It's a breezy morning, I find the seafront quickly. Waves are blowing up against the beach wall and splashing the occasional dog walker and cyclist.
I'm really lucky with finding a room at om's house. Right on the seafront, second floor, balcony overlooking the curved bay, bookended on each side with steep pointed karst mountains. After a sleep I set off on a languid bike ride South of the town heading for ao manao beach. It's a strange landscape as the road passes through a military airbase called wing 5, and I actually have to cycle across the runway to get to the next little bay. Ao manao isn't much to shout about. A scraggly beach next to the road shaded by palms and taken up mostly by empty deck chairs. On the other side of the road are various activities, such as horse riding in a coral, archery ( this is the only one open). It's all very low key and local. Further on is a fishing port, klongwan. Trawlers are out in the bay, it's not exactly an idyllic fisher village, so I turn around and go back past the marine science centre, which has an amazing array of topiary creations in its garden. This must be a fashion here, as the splendi temple opposite also has some well maintained sculpted bushes.

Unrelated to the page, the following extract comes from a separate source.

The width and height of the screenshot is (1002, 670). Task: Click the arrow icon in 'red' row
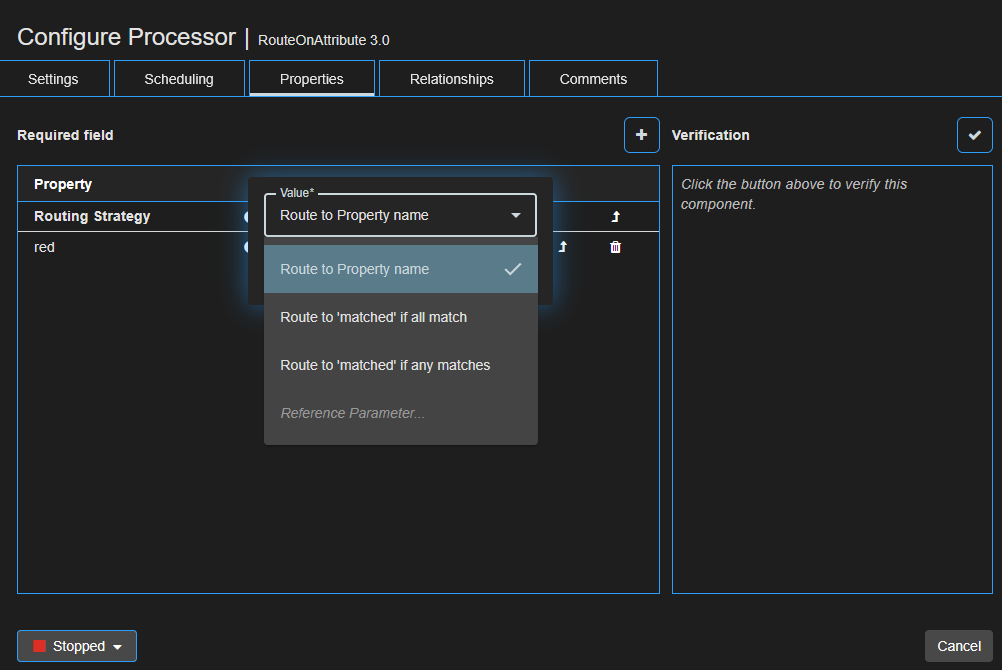coord(562,247)
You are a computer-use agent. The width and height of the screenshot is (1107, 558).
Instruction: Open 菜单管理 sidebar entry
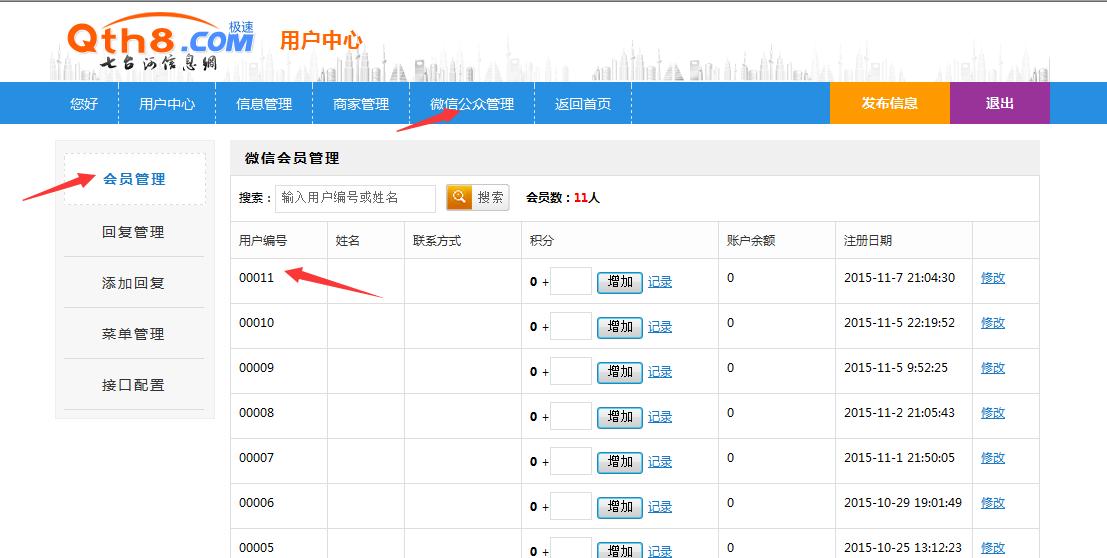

Back though ao manao, there is a road that veers right, and goes around a golf course and through the military camp. Historically this is an important piece of land, as there was a battle then armistice signed between the Thais and japs in 1941. Amid the barracks, between the beaches, and next to the moored fishing boats is a little memorial to the armistice.
At the end of this strip of land is a very steep and pretty high limestone peak, khao lommuak. At the base are black faced monkeys, very unafraid, and non-aggressive. One of them leaps onto my back as I'm crouching to take photos.
Not really knowing what it would entail I set up the steps to climb this mountain. Wearing my less suitable shoes. The first third of the climb is steep tiring steps, but the rest is much tougher. No steps, just sharp, jagged walls of rock and helpfully laid ropes connected to strategic trees of metal posts driven into the ground. The sear needed in order to pull yourself up. It's hard work and quite far. Some Thais are coming down, some in flip flops. Everyone suffering. The view from. The top is amazing, stretching in all directions, high above the town. I wonder how on earth the materials were transported to the top to build the little shrine there. And why…!
The evening is low key. I met several people who are repeat visitors, not only to Prachuap, but also to om's. I'm glad I wasn't staying next door. The owner there is a gruff Austrian who was steaming drunk at 10 in the morning.apparently he is bad news, and JJ, the lady running om's has had some disagreements with him. JJ is a strong hard- working single mum, with a cute 5 year old sun, who looks rather likea vampire with his missing front teeth, and pointed canines, devilish grin and red waistcoat. JJ dotes on him and they are very close. She shows me lots of photos of him, and extols his prowess in swimming, independence, and helpfulness. He appears to bear wally smart kid. She tells me to treat om's as my home, and she really does mean this. I can see why people often come back here.